Optimizing the data-collection time of a large-scale data-acquisition system through a simulation framework

  • Tommaso ColomboEmail author
  • Holger Fröning
  • Pedro Javier Garcìa
  • Wainer Vandelli


The ATLAS detector at CERN records particle collision “events” delivered by the Large Hadron Collider. Its data-acquisition system identifies, selects, and stores interesting events in near real-time, with an aggregate throughput of several 10 GB/s. It is a distributed software system executed on a farm of roughly 2000 commodity worker nodes communicating via TCP/IP on an Ethernet network. Event data fragments are received from the many detector readout channels and are buffered, collected together, analyzed and either stored permanently or discarded. This system, and data-acquisition systems in general, are sensitive to the latency of the data transfer from the readout buffers to the worker nodes. Challenges affecting this transfer include the many-to-one communication pattern and the inherently bursty nature of the traffic. The main performance issues brought about by this workload are addressed in this paper, focusing in particular on the so-called TCP incast pathology. Since performing systematic studies of these issues is often impeded by operational constraints related to the mission-critical nature of these systems, we developed a simulation model of the ATLAS data-acquisition system. The resulting simulation tool is based on the well-established, widely-used OMNeT++ framework.
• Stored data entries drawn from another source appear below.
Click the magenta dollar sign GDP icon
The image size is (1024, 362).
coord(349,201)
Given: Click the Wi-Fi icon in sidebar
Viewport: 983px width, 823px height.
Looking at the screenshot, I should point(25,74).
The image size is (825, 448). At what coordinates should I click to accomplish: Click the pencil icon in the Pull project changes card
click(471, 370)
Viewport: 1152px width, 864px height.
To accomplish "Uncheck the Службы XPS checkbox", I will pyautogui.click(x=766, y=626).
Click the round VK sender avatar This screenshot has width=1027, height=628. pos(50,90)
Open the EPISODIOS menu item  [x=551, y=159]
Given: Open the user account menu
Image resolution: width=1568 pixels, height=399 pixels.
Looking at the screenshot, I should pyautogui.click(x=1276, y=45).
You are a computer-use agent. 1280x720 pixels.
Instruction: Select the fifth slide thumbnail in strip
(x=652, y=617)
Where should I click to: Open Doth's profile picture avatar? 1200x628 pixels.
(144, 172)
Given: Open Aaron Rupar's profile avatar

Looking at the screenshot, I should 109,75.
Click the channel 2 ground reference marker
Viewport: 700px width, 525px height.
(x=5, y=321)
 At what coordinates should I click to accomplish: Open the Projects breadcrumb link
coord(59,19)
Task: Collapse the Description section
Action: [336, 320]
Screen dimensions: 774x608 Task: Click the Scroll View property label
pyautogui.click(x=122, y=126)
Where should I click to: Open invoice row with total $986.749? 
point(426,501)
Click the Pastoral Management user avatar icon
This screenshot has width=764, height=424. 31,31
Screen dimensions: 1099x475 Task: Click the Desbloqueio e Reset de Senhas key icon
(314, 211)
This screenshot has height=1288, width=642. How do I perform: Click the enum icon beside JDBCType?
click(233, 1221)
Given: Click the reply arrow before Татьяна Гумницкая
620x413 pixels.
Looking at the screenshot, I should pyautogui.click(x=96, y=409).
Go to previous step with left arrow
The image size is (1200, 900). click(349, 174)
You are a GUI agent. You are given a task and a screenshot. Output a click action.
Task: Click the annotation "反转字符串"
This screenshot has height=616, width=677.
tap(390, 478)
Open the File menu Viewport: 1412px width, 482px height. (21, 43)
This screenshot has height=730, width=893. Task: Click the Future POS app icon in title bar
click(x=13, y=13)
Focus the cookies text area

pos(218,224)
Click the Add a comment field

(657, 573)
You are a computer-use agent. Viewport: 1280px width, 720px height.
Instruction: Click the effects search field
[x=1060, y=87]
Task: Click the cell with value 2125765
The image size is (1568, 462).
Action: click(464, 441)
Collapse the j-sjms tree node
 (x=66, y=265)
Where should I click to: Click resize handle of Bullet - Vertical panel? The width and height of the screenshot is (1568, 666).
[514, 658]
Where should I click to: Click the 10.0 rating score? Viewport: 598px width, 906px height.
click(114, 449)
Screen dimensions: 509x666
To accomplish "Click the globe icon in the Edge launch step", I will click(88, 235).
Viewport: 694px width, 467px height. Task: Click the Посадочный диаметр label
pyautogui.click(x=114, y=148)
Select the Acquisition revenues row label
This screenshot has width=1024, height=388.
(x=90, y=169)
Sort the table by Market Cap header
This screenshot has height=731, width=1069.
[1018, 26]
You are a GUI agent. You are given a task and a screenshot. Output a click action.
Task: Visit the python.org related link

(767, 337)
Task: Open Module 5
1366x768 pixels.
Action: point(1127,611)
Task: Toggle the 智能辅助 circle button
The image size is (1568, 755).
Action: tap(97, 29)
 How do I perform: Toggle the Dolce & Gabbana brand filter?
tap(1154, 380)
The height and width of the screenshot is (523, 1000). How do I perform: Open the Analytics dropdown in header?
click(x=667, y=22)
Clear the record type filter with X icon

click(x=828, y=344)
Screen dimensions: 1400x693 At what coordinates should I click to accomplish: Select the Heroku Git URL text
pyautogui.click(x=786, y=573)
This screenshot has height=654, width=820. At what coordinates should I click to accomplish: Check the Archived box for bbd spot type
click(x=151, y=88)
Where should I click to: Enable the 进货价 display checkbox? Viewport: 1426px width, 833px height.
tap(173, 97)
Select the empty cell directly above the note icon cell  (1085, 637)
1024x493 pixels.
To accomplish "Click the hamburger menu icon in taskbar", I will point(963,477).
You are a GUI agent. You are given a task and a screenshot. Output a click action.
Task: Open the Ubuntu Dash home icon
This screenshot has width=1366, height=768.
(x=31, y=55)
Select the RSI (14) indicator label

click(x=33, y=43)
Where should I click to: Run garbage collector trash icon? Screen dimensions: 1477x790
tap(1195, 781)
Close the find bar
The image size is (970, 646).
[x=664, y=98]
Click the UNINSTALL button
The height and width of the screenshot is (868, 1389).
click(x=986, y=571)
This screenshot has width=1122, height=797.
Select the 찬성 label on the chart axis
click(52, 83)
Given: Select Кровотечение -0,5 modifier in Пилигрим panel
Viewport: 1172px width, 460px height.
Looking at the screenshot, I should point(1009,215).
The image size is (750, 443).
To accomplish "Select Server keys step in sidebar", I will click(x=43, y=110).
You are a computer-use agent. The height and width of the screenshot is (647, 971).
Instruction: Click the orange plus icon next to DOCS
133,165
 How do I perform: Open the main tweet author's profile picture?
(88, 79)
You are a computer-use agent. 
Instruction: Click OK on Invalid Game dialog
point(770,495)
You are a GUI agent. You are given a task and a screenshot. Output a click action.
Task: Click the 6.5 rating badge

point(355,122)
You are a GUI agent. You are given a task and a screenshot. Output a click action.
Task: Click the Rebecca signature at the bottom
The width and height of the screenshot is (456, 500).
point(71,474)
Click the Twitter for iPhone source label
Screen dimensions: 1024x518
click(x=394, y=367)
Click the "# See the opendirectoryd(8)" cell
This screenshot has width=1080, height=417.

This tool was successfully validated by comparing the obtained simulation results with existing measurements of the system’s behavior. Furthermore, the simulation tool enables the study of the theoretical behavior of the system in numerous what-if scenarios and with modifications that are not immediately applicable to the real system. In this paper, we take advantage of this to analyze the behavior of the system using different traffic shaping and scheduling policies, and with network hardware modifications. This analysis leads to conclusions that could be used to devise future system enhancements.


Data acquisition Network Data collection Latency ATLAS Incast Ethernet TCP 



This work was partially supported by the Ministry of Economy and Competitiveness of Spain (project TIN2012-38341-C04) and the European Commission (ERDF).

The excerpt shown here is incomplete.